Researchers and forest managers are turning to artificial intelligence in the hope it can help them predict the risk of catastrophic wildfires as climate change continues to rewrite the rule book.
It’s been the subject of more than 150 recent academic studies, said Mike Flannigan, director of the Western Partnership for Wildland Fire Science at the University of Alberta.
“It is definitely front and centre in terms of the research agendas in terms of wildland fire and will continue to be for the next years,” he said.
One insurance company says it has already developed an artificial intelligence program that can assess fire risk well in advance.
Fires are fought before they start, by getting equipment and crews to the right place to fight them early. Once well and truly ablaze, they’re tough to stop.
“Once the fire gets to be a crown fire and it’s two football fields or larger, it’s nearly impossible to put it out until the weather changes,” Flannigan said. “You’re spitting on a campfire.”
The occurrence and severity of wildfires are hard to foresee, said Balz Grollimund of insurance giant Swiss Re. Droughts or forest conditions can be easily considered, but ignition depends on near-random events such as lightning strikes or the presence of roads.
Risk factors such as vegetation type also vary from place to place.

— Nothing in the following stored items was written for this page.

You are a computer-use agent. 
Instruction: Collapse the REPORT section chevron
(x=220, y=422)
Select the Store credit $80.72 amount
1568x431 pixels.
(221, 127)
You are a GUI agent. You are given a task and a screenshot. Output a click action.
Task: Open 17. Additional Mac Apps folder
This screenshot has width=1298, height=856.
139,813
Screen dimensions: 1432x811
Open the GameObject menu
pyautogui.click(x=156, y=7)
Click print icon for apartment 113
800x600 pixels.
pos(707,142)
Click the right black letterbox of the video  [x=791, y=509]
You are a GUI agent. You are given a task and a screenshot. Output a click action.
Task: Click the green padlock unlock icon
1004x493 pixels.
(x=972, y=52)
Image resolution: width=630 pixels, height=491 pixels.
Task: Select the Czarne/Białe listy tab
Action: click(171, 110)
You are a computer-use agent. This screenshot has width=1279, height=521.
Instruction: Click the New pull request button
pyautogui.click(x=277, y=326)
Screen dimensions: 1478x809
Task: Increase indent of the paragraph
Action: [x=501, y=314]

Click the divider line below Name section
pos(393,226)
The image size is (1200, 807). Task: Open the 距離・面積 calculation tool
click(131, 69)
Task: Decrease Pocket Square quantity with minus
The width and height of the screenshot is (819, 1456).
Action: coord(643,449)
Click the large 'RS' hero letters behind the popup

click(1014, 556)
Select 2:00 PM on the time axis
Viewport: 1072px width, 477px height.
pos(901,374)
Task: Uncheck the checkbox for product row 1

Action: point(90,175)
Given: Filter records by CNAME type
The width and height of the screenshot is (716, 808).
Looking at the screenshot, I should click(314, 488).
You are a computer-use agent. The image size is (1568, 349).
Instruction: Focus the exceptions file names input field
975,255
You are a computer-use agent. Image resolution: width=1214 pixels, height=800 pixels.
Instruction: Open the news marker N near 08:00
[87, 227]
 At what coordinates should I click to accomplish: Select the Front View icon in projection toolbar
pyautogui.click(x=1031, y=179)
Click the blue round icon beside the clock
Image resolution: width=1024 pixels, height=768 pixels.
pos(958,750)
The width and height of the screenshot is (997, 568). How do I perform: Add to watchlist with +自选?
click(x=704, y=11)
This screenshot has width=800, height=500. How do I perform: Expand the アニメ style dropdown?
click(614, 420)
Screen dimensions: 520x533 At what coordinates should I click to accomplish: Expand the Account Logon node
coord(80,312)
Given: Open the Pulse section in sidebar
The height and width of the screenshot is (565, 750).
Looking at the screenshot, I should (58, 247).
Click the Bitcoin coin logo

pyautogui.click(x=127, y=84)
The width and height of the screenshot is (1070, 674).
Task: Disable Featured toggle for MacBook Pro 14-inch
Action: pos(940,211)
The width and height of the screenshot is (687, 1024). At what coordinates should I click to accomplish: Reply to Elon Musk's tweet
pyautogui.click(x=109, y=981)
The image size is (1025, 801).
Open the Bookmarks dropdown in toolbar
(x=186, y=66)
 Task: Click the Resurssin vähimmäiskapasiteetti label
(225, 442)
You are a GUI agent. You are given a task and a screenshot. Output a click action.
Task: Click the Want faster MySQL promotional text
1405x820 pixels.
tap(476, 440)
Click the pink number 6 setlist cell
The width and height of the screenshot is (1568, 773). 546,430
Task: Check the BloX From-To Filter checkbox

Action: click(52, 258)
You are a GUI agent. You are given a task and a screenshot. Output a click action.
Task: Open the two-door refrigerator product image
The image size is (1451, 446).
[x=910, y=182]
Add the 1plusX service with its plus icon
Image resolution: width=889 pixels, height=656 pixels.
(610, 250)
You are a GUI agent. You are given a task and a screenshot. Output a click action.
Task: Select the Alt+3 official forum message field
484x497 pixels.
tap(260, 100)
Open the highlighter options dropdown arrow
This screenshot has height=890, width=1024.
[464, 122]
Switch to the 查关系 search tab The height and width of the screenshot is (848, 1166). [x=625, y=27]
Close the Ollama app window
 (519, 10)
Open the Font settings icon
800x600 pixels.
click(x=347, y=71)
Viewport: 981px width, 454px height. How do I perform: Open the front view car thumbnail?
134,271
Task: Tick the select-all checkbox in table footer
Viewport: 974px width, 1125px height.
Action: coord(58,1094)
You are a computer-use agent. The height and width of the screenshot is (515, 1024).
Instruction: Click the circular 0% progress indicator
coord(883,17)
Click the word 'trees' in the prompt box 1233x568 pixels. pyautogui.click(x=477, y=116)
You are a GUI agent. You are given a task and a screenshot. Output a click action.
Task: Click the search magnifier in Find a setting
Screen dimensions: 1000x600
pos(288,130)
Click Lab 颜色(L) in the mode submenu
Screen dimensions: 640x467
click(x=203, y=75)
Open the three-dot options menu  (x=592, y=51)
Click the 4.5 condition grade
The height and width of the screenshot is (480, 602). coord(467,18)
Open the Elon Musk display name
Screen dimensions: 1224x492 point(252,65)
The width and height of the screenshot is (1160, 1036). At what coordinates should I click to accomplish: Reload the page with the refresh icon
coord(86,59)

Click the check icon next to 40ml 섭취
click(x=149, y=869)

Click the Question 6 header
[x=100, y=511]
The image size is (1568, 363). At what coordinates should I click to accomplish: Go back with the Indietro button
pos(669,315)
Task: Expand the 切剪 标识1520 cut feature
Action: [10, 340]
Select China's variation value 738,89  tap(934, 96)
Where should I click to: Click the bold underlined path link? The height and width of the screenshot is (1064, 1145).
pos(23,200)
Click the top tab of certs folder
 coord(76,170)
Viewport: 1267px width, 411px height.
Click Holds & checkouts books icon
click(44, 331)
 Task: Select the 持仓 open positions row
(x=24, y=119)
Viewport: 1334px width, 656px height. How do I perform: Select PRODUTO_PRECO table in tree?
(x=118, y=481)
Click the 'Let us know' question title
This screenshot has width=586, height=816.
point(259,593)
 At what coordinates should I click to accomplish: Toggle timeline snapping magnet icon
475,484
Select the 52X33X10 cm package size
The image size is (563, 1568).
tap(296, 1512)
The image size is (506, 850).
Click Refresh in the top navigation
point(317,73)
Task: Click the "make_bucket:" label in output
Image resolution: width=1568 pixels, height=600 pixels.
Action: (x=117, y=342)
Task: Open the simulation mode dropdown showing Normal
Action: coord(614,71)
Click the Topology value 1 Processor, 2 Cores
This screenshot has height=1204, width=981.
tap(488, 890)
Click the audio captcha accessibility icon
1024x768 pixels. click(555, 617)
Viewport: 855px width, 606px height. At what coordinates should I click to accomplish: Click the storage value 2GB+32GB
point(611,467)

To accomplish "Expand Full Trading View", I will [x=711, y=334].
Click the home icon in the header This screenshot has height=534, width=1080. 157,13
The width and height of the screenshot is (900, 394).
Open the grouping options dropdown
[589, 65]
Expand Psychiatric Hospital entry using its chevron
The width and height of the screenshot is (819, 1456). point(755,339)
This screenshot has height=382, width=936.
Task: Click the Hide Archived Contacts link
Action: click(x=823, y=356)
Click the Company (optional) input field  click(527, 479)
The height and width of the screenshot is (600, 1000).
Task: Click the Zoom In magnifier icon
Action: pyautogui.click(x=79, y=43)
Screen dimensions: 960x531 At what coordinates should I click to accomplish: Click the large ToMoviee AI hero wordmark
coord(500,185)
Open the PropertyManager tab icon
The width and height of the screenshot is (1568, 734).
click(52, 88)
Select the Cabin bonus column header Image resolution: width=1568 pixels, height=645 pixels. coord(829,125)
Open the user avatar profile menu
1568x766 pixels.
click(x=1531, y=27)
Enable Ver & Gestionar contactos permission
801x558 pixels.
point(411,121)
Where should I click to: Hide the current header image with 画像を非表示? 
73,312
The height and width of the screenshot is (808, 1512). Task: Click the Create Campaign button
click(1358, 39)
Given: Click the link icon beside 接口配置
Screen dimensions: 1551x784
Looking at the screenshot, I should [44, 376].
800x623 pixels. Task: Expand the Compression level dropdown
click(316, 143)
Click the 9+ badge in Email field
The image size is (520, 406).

“All these things are very tricky with wildfires,” Grollimund said. “We’re trying to anticipate where wildfires will occur.”
Artificial intelligence is well-suited to find order in a chaotic mass of data, he said.
“You start with your observations. What have you seen in the past decades in terms of where wildfires have occurred and how big they got? And you look for correlations with any factor that might have any impact.
“The question is which data really does have any correlation. That’s where the AI comes in play. It automatically figures those correlations out.”
Grollimund said he’s helped develop an artificial intelligence program that can predict fire risk as far as six months out.
He tested the program by feeding data from November 2015 from across Canada. Working with scientists and computers at the Massachusetts Institute of Technology, he determined where the highest risk for fires would be in the spring of 2016.
“It gives you a seasonal prediction for points on the map in terms of how likely it is to get a small fire or a large fire,” he said. “It’s a pretty basic output.”
The vast majority of fires that did occur in April and May of that year happened in the high-risk zones identified by Grollimund’s program.
Flannigan is working on his own artificial intelligence application.
“Picking up the patterns where fire growth and fire starts will be significant is where we’re focusing on to see if we can beat traditional methods,” he said.
“It looks like we’re showing some promise, but I’m very cautious. It will be a long time before it goes into fire management operations.”
Artificial intelligence will have stiff competition from Canada’s current methods, which Flannigan said work well and are copied globally.
Both men agree that those methods depend on the future being much like the past. Climate change threatens that assumption.
“With climate change, we’re seeing conditions and situations that have no real analogue in the recent past,” Flannigan said.
Swiss Re’s data suggests that while the number of fires hasn’t changed that much, the area burned is increasing.
Don’t expect that to change, said Grollimund.
“A lot of the factors that foster wildfire risk seem to increase — longer, hotter, dryer summers; wetter winters; more vegetation; more lightning.
“There’s a lot of reasons why we think, if anything, (fire risk) is going to be increasing.”